Mempool Collector Stats + Discussions

Question

Mempool Collector Stats + Discussions

metachris opened this issue a year ago · 5 comments

metachris commented a year ago

Some early stats about transactions collected and stored with the mempool-collector:

Hourly stats:

80k - 120k transactions
CSV file
- <timestampMillis>,<hash>,<rawTx>
- 150MB uncompressed
- 54MB gzipped

Extrapolated to a day:

Up to 3M transactions
Up to 1.5 GB compressed CSV raw data (per collector instance)
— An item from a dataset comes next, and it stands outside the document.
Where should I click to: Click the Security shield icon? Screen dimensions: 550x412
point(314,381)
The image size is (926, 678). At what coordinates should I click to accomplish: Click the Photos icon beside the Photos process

Note 2023-08-07: The stats below are outdated as they are based on the test storage method of one JSON file per transaction. Storage has now been updated to write into one CSV file per hour, which has very different compression characteristics.

Data collection

JSON file example: https://github.com/flashbots/mempool-archiver/blob/main/docs/example-tx-summary.json

Per hour:

70k - 100k transactions
150 - 500MB of JSON files written

Extrapolated to a day:

Up to 2.5M transactions
Up to 12 GB disk usage

Data size & compression

Looking at one particular hour specifically: 2023-08-04 UTC between [01:00, 02:00[:

Unique tx: 78,757 (find ./ -type f | wc -l)
Disk usage: 373 MB (du --si -s)
Apparent size: 134 MB (du --si -s --apparent-size)
Average file size: 1.584 KB (ls -l | gawk '{sum += $5; n++;} END {print n" "sum" "sum/n;}')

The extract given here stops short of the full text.